**Task objective**:
Reproduce every entry exactly, without alteration.

**Given records**:
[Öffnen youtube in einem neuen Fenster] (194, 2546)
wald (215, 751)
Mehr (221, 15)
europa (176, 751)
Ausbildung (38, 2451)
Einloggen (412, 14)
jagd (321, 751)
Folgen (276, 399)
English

**Solution for this exercise**:
[Öffnen youtube in einem neuen Fenster] (194, 2546)
wald (215, 751)
Mehr (221, 15)
europa (176, 751)
Ausbildung (38, 2451)
Einloggen (412, 14)
jagd (321, 751)
Folgen (276, 399)
English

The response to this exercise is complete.